Universal Approximation with Fixed Layer

71 Views Asked by At

Fix an activation function $\sigma$, and denote the class of all Neural-networks from $\mathbb{R}\rightarrow\mathbb{R}$ defined by this activation function by $NN^{\sigma}$.

The classical universal approximation theorem for neural networks on $C([0,1];\mathbb{R})$, states that for a fixed nice activation function $\sigma$, any $f\in C([0,1];\mathbb{R})$ and any $\epsilon >0$, there exists some $f_{\epsilon} \in NN^{\sigma}$ satsifying \begin{equation} \sup_{x \in [0,1]} |f_{\epsilon}(x)-f(x)|\leq \epsilon. \label{eq_1} \end{equation} Moreover, only $1$ layer is needed.

My question is, if we instead consider all the neural networks of arbitrary depth but fixed layer, can we still obtain universal approximation, but only by this subset?

1

There are 1 best solutions below

2
On

Let's assume $NN^{\sigma}$ is a set of arbitrarily deep feedforward networks with ReLU activation function and all its layers have constant width $H$.

1) If $H>1$ (more than 1 neuron in each layer), then indeed the universal approximation property holds: $\forall f\in C([0,1];\mathbb{R})~~ \forall \varepsilon > 0 ~~ \exists f_{\varepsilon} \in NN^{\sigma}~~ \sup_{x \in [0,1]} |f_{\epsilon}(x)-f(x)|\leq \epsilon$.

2) If $H=1$ (only 1 neuron in each layer), then there is a function in $C([0, 1]; \mathbb{R})$ which can't be approximated in this way.
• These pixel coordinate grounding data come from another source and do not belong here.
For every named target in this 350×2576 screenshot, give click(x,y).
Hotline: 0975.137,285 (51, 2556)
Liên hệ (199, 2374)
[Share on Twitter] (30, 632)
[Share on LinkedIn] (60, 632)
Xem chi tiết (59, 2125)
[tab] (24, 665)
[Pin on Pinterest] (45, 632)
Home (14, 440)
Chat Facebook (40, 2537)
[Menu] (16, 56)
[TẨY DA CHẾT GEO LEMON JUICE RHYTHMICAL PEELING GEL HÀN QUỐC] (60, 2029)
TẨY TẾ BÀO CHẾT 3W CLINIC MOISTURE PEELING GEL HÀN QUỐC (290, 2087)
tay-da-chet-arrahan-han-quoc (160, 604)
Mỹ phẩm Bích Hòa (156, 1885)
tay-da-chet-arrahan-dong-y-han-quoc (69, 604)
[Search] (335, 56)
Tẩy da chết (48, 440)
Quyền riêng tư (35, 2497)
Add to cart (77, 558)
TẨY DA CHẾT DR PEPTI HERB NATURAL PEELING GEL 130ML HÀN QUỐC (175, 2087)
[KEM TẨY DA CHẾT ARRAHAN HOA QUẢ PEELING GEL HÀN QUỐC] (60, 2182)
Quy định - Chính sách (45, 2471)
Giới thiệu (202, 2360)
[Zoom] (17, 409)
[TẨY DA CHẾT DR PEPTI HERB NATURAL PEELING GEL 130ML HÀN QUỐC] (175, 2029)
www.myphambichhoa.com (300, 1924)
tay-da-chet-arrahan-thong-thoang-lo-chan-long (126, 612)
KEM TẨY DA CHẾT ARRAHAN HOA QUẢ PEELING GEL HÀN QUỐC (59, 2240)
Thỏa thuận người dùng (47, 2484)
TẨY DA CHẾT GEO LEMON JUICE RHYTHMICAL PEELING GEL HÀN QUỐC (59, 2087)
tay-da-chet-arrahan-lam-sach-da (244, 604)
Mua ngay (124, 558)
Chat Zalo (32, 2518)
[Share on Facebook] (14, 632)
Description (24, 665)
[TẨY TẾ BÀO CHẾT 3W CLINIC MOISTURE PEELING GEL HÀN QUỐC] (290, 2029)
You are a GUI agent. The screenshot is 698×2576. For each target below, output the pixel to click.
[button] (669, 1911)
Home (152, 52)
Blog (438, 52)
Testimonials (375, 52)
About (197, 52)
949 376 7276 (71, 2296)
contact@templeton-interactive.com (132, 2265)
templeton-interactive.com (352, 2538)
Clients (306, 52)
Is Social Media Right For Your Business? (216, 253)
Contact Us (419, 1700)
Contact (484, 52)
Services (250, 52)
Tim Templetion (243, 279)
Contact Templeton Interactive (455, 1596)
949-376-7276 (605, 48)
So the universal approximation property does not hold.

This is a special case of the result obtained by Hanin and Sellke in 2017. In general it states that the approximation property holds if and only if layer width is strictly larger than input dimension $\nu$.

As of 2019, a number of connected open problems still stand (source: lecture notes from deep learning theory course by D. Yarotsky):

1) Even though in the case of $H=\nu$ approximation property is not universal anymore (it doesn't hold for all functions in $C([0,1];\mathbb{R})$), what are the necessary and sufficient conditions for a function to be approximable with such a network?

2) What are minimal widths of networks for other activation functions?